CMC, a Slidell Louisiana-based company that previously worked the Keystone XL pipeline project, is providing the barge and tug services. “Pulling this group of skilled, hardworking people into our project after an industry shakeup has added tremendous benefit to the terminal project,” said the Crosbys.

“Kudos go out to Twin Rivers for their effort in navigating the myriad of permitting and international trade issues necessary to establish the terminal and shipping operation,” said Jim McKnight, director of the Gulf County Economic Development Coalition. “Their 54 employees working on site today are eating their meals locally, buying supplies for the crew and terminal downtown and have found a place to live or are being housed in local hotels. We appreciate that they have committed their personal resources to establish a business in Gulf County without asking for much assistance.”

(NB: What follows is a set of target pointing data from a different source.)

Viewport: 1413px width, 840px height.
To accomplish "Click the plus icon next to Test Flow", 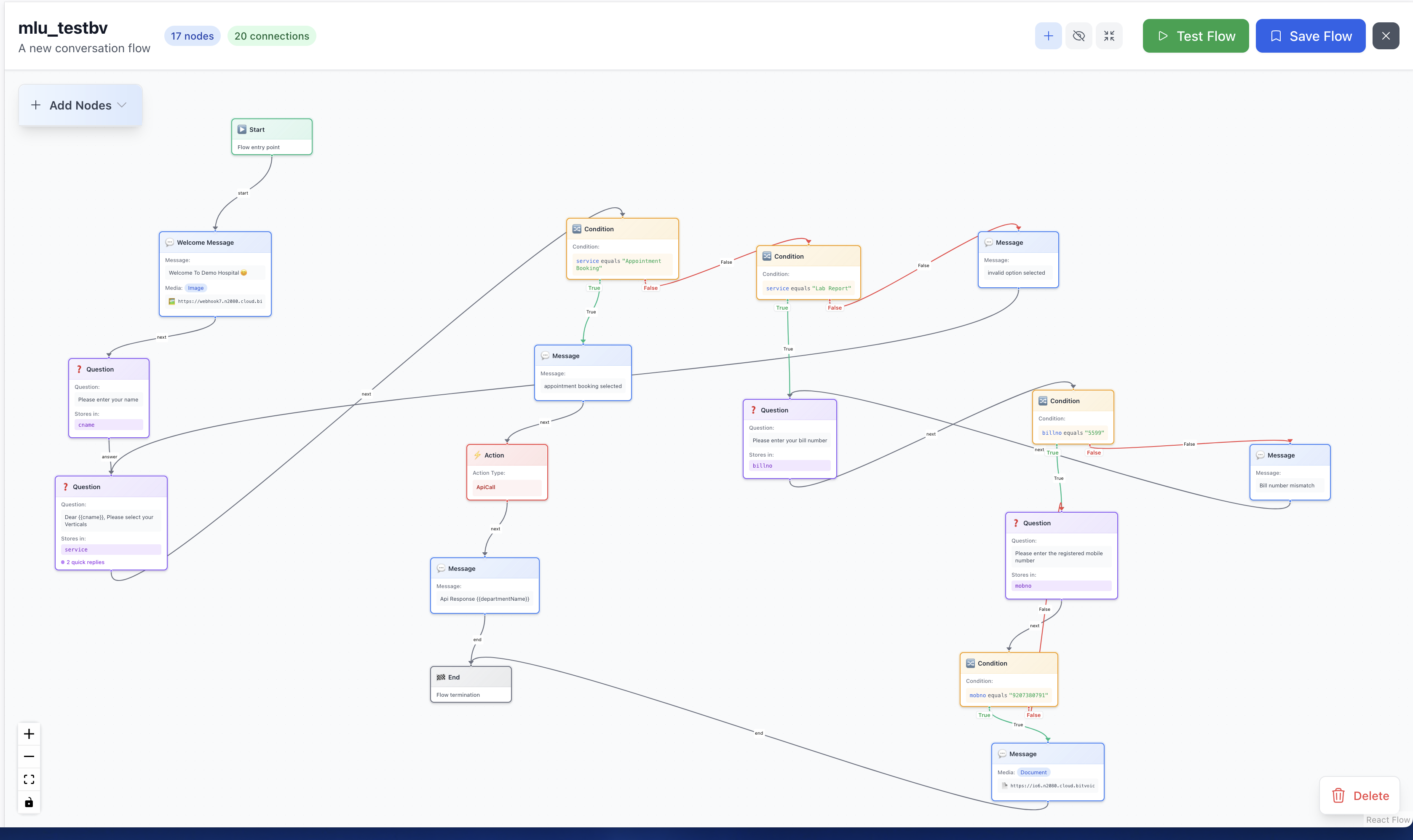I will click(x=1048, y=36).
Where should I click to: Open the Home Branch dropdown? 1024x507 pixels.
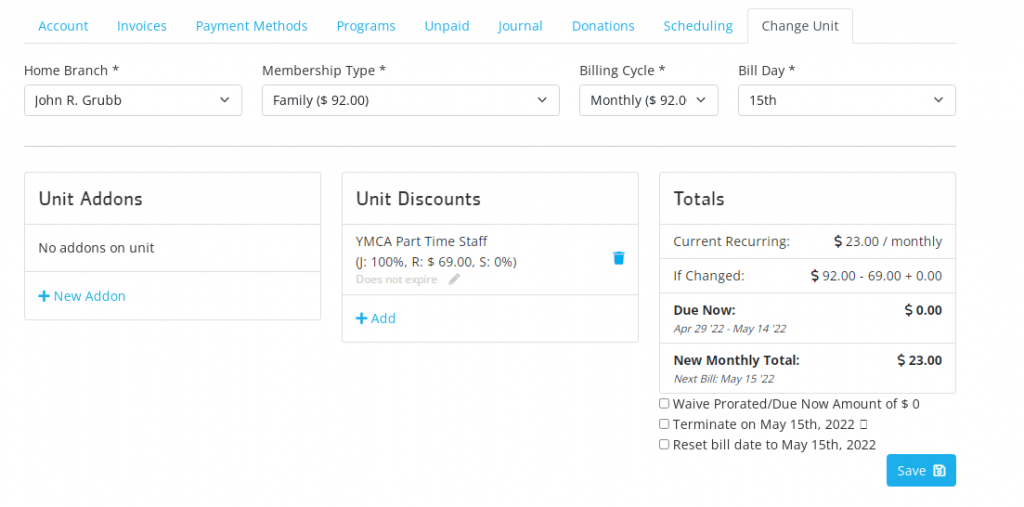pos(133,101)
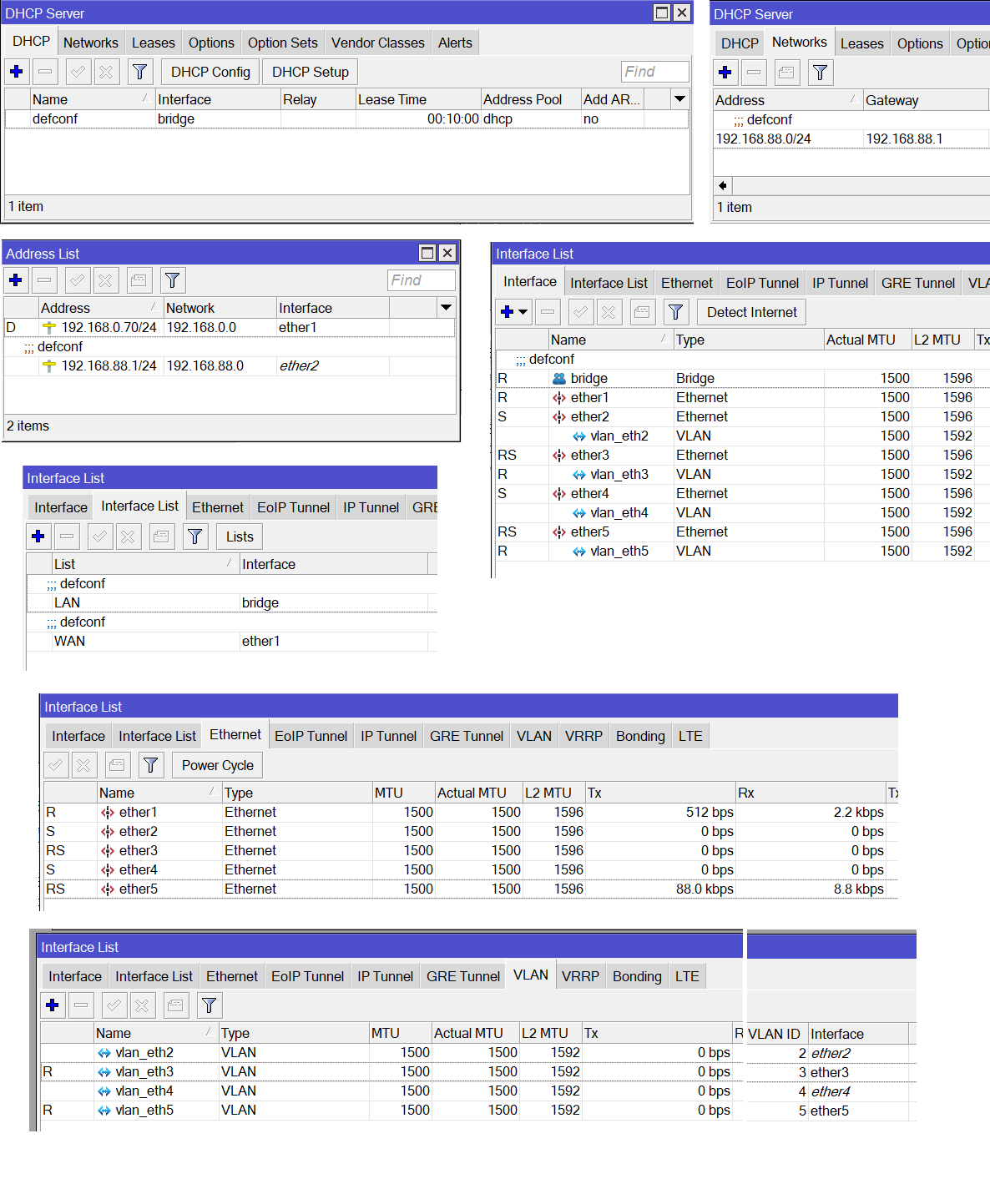Click the ether3 interface icon in Ethernet tab list

(x=108, y=851)
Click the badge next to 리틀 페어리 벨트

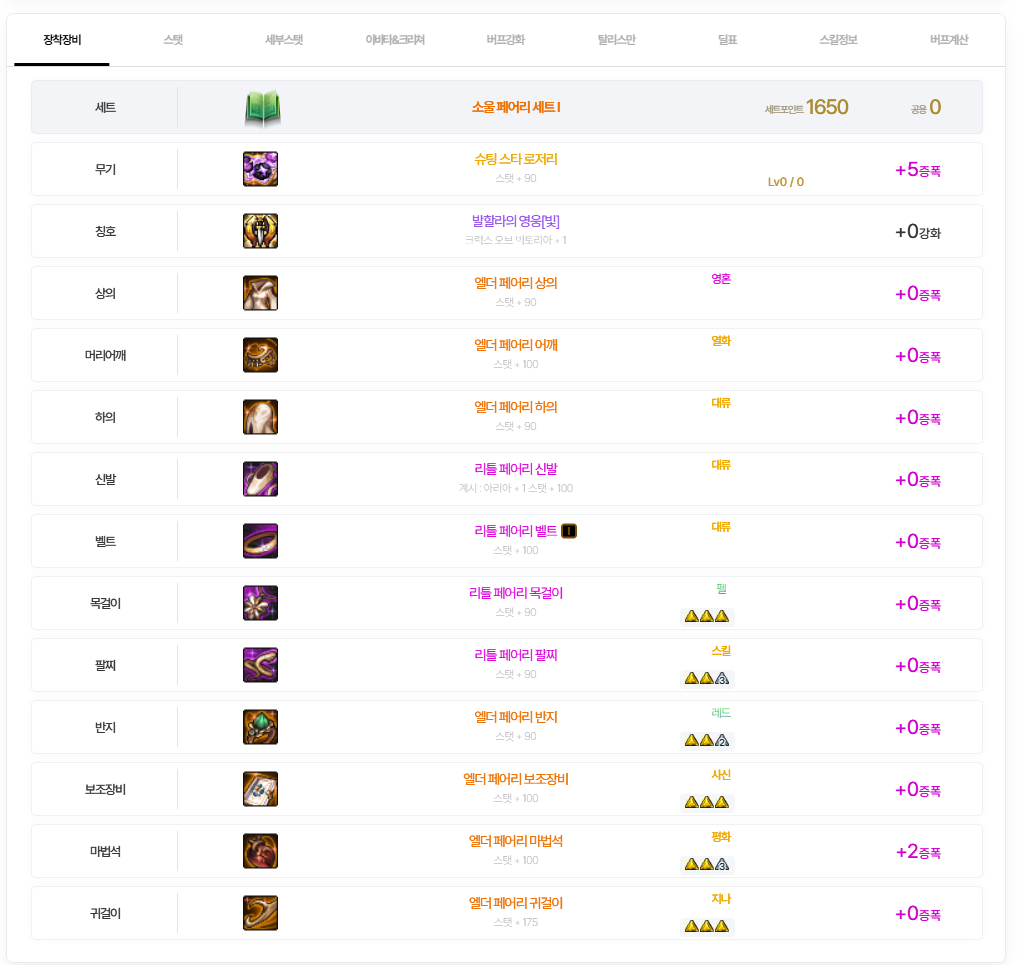point(569,531)
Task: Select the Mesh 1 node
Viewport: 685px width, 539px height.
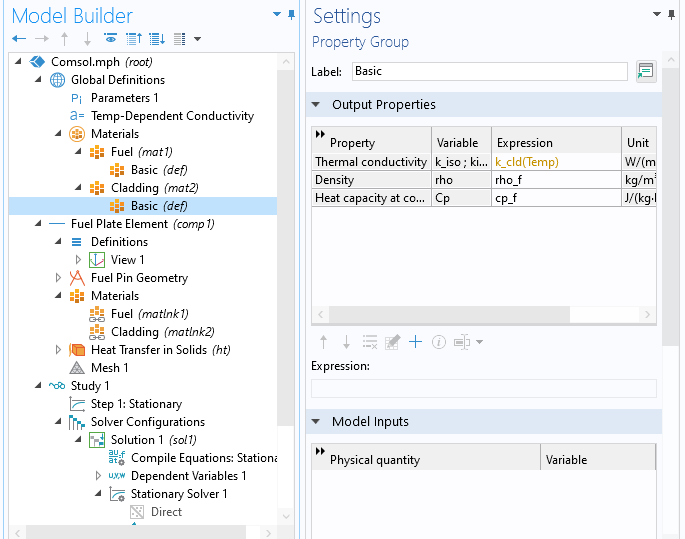Action: [x=111, y=368]
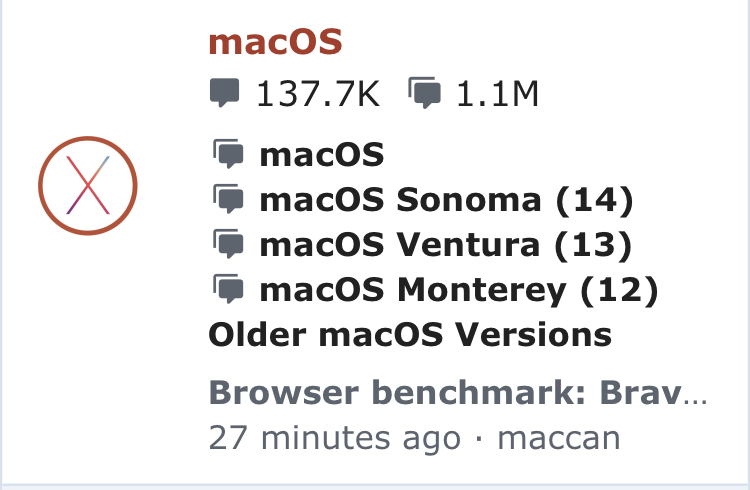Click the single-bubble threads icon beside 137.7K

pyautogui.click(x=224, y=93)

The M/V UBC Saiki ship flies the flag of Cyprus and has hauling capacity of 20,000 metric tons of wood chips. The ship, moored off Windmark Beach, is being loaded mid-stream by barges transporting the wood chips from the bulkhead to the ship, a time-consuming process that is expensive.

The inability to dock a ship at the bulkhead exposes the weakness of the Port with its too shallow shipping channel and bulkhead areas. McKnight said.

The Port Authority and county are applying for funding to address these issues. In the meantime, Twin Rivers has used out-of-the-box thinking and well-planned logistics to prove the port is worth opening and the opportunities are endless.

“But dredging is a need that has to be addressed, sooner rather than later,” McKnight said.

“This is a long-term project that will provide Twin Rivers the ability to create an outlet for non-merchantable timber and woody material left behind after Hurricane Michael,” said Clay Crosby. “The woody biomass located in the Gulf County area is desperately needed in Honduras to fuel their biomass plans that provides renewable energy for textile facilities.”